Figure 10
From: Dysregulated Wnt and NFAT signaling in a Parkinson’s disease LRRK2 G2019S knock-in model
Stimulation of primary neuronal cultures from LRRK2 KO, LRRK2 G2019S KI and WT mice. Wnt (TCF/LEF) and NFATc1 signaling changes are presented under treated and untreated conditions in primary cultured cortical (A) and hippocampal cells (B) from LRRK2 KO (1), LRRK2 G2019S KI (2), and WT mice. Cells were transduced with a lentiviral biosensor displaying Wnt or NFATc1 signaling activity. Data is shown as mean relative luciferase activity ± SEM, normalized to untreated WT set to 100%. Bioluminescence was measured 24h after treatment.
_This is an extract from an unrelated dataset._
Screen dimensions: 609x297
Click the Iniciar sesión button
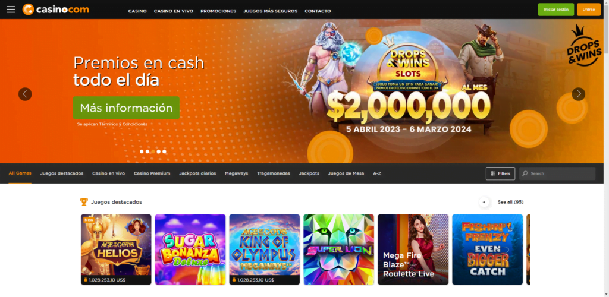pyautogui.click(x=556, y=10)
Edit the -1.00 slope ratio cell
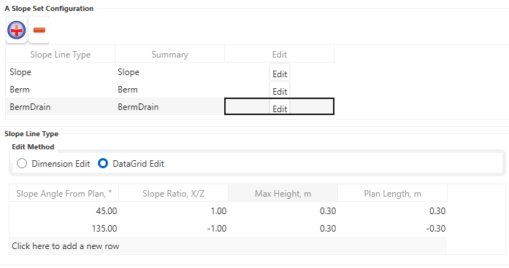Screen dimensions: 509x268 pos(173,228)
Statistical significance shown as ###P < 0.0005, ##P < 0.005, and #P < 0.05 was tested for the effect of LRRK2 genotype via 2-way ANOVA and Bonferroni’s multiple comparison test and the effect of treatment shown as ****P < 0.0001, ***P < 0.0005, **P < 0.005, and *P < 0.05 was tested via 2-way ANOVA and Turkey’s multiple comparison test with n = 5 independent cultures.